_TO DO_.
Return the records below character for character.

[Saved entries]
★ ★ ★ ★ ★ ★ ★

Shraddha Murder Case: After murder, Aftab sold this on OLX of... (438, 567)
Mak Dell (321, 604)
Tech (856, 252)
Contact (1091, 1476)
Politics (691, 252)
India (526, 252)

★ ★ ★ ★ ★ ★ ★

_RESULT OF THIS TASK_.
Shraddha Murder Case: After murder, Aftab sold this on OLX of... (438, 567)
Mak Dell (321, 604)
Tech (856, 252)
Contact (1091, 1476)
Politics (691, 252)
India (526, 252)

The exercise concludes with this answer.